» Actions to take:
[1] Can you reproduce the Formula E article from "As the resilient" to "change our course.", replacing "resilient" with "determined"?
[2] Which countries does the Formula E article name?
[3] Could you continue the Formula E article on Covid-19 and the climate crisis from its last sentence?

--- Provided text Enclosed Below ---

30 May 20
22 Apr 20
Alejandro Agag, the Founder and Chairman of Formula E, explains why the coronavirus outbreak and global suspension of sport is a warning for the future, unless we urgently address the climate crisis.
On Saturday, April 18, the streets of Paris should have been packed.
Thousands of fans were expected to fill grandstands in the City of Light to enjoy the Formula E race and cheer on drivers such as our French champion Jean-Eric Vergne, as they push the boundaries of electric mobility technology.
Sadly, those streets were empty.
The global health emergency caused by the Covid-19 outbreak has been a very unsettling situation for all of us. In countries which I am very close to - such as Spain, Italy, and the United Kingdom - this pandemic is assuming dramatic proportions. Our community’s health, economy and way of life is under threat, with tragic consequences that governments, businesses, and individual citizens are facing with courage. All our support goes to them, and especially to health workers on the frontline.
As part of public health measures, sport, as well as all forms of public entertainment, were among the first activities to be completely shut down. The postponement of the Tokyo Olympics to next year, an action that has not happened in peacetime since 369 AD, is the most striking decision that the global sports community had to take.
A total government lockdown, like the ones we are observing almost everywhere in the world, is certainly a last-resort measure intended to deal with a very short-term danger such as a pandemic. However, we have a duty to look beyond this crisis and try to understand how and when such scenarios could reoccur in the medium and long term.
As I posted on Instagram recently, Covid-19 has acted as a test run for when we need to act to combat climate change. That time is now.
Why is the climate relevant to this crisis? There are two connected facts to look at.
First, the greatest risk of our time for human health is air pollution, which also makes us less resistant to the symptoms of respiratory infections such as those caused by Covid-19. In many parts of the world, just like Covid-19, air pollution warnings are already impacting daily life and stopping people from leaving their homes.
Secondly, scientists warn that an uncontrolled increase in greenhouse gas emissions will lead to more and more extreme weather episodes. If we fail to act on their warning, acts of natural disaster could make public lockdowns a more frequent occurrence for us all, leading to an end to normal life as we know it, including sport.
As the resilient human response to the Covid-19 crisis has shown, it is not too late for us to make a difference. The dramatic reduction in pollution over China - and across our European cities - from the suspension of travel and temporary closure of factories, shows that it is not too late for us to collectively change our course.
Just as talented engineers and scientists are finding innovative solutions to help the fight against Covid-19, technology will also play a major role in creating a cleaner future, faster. Technological developments will be essential to make compatible the fight against climate change with sustainable and balanced economic growth.

--- End of Enclosed Provided text ---
--- Entries shown Enclosed Below ---

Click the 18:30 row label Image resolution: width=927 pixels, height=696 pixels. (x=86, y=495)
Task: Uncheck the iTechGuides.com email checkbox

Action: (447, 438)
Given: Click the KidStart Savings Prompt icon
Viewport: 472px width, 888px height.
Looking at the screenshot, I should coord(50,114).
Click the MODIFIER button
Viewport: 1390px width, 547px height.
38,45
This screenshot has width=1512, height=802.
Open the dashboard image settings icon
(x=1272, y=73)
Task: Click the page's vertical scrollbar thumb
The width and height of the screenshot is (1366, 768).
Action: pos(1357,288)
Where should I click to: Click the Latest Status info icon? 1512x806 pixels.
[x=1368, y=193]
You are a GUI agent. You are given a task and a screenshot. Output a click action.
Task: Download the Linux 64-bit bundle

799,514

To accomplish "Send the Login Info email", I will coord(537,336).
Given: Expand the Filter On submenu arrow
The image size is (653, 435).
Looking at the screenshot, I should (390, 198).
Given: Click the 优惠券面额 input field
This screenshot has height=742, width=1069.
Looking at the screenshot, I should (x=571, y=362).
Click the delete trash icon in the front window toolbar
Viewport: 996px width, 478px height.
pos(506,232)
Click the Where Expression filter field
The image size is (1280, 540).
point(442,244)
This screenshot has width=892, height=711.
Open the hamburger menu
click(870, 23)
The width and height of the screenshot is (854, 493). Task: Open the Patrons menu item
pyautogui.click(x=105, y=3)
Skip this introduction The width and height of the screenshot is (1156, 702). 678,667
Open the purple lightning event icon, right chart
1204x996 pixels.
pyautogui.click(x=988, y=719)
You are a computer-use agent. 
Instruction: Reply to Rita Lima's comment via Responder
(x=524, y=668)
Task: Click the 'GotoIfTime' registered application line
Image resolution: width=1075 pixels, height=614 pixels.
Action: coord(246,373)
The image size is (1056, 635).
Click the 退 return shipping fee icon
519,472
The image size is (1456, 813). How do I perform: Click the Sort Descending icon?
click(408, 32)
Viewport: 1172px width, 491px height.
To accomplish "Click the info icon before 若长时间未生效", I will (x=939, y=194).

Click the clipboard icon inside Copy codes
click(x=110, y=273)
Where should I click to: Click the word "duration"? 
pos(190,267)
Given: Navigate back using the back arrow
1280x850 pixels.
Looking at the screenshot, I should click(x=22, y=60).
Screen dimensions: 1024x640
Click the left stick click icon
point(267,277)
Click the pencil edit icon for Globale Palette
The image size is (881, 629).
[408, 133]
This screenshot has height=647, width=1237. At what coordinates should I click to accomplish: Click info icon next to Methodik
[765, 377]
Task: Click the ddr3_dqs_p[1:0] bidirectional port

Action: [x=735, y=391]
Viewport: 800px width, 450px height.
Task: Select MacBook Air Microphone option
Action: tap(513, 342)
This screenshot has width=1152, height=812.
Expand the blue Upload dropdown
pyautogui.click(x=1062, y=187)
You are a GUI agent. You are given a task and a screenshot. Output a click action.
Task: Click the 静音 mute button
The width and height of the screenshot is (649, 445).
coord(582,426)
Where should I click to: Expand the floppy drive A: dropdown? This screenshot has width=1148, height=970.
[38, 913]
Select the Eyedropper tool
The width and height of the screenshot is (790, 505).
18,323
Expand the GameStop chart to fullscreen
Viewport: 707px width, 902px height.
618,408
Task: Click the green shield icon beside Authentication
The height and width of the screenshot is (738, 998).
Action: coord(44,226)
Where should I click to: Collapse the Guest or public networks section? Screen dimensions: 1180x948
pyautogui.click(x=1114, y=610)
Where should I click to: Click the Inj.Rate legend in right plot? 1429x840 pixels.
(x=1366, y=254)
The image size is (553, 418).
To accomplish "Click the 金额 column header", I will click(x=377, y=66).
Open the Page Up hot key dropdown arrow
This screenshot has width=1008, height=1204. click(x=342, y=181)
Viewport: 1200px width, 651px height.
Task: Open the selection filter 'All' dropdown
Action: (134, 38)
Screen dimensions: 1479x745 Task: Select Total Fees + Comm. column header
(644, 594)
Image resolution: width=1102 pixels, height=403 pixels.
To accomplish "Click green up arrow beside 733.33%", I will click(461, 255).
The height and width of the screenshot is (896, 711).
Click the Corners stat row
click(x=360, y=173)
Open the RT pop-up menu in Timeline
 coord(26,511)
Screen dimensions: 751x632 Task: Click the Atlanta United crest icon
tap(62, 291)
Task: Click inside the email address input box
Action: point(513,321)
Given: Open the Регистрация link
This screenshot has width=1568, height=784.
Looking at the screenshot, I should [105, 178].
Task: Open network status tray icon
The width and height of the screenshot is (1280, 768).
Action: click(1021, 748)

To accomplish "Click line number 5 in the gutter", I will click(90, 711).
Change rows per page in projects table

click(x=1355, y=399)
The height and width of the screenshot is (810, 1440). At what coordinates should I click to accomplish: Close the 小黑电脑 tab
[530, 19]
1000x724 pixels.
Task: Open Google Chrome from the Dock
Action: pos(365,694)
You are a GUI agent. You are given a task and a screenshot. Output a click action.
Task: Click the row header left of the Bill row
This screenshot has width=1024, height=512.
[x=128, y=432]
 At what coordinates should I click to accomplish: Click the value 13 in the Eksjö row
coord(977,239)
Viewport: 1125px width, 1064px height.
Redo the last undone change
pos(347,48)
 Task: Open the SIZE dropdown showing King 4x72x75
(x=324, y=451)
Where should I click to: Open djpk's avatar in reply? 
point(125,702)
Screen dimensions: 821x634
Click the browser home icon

--- End of Enclosed Entries shown ---

» Answers per task:
[1]
As the determined human response to the Covid-19 crisis has shown, it is not too late for us to make a difference. The dramatic reduction in pollution over China - and across our European cities - from the suspension of travel and temporary closure of factories, shows that it is not too late for us to collectively change our course.

[2] Spain, Italy, the United Kingdom, China

[3]
Governments and businesses are responding to these issues by introducing specific measures and seeking technological solutions to reduce the environmental impact, thanks to an attentive public opinion that is becoming more and more actively involved in raising awareness on the issue.
Reducing global emissions through electric mobility is an example of what technological research can do for the environment, and it is on this premise that the idea of the ABB FIA Formula E Championship was conceived in 2011. Showing how electricity is a sustainable alternative to combustion engines.
In the time since, together with our partners, we have carried out constant research producing important technological advances, such as expanded 52 kW/h batteries, introduced last season.
That's not all. Sustainability is our focus when it comes to organising races. It is no coincidence that we have just renewed our ISO 20121 certification, the international standard for sustainability in events. We want to take our message to younger generations and institutions, with our drivers acting as our ambassadors. Our former champion Lucas di Grassi is not just a driver for the Audi Sport ABT Schaeffler team, but also a Clean Air Advocate for the United Nations.
It is with the same vision on environmental issues that I am proud to have also launched the Extreme E racing series, Formula E's off-road counterpart, which will see 100% electric SUVs run in remote places on the planet that are also most at risk from a climatic viewpoint. Offering sustainable mobility as one of the possible solutions, as well as using our resources to implement positive legacy initiatives dependent on local needs.
It will start in 2021 and it will represent a new concept in off-road rallying, with races that will take place in areas already damaged by climate change such as glaciers in Greenland and rainforests in the Amazon.
The challenges we are all experiencing right now, may well be replicated in the coming years as a result of climate change. Not just in the remote places where we are taking Extreme E, but the towns and cities where we live, work and play every day.
While Covid-19 is fresh in our minds, we should make every possible effort to ensure that this does not happen again. Today is Earth Day, but so should every other date in the calendar. The work must start now.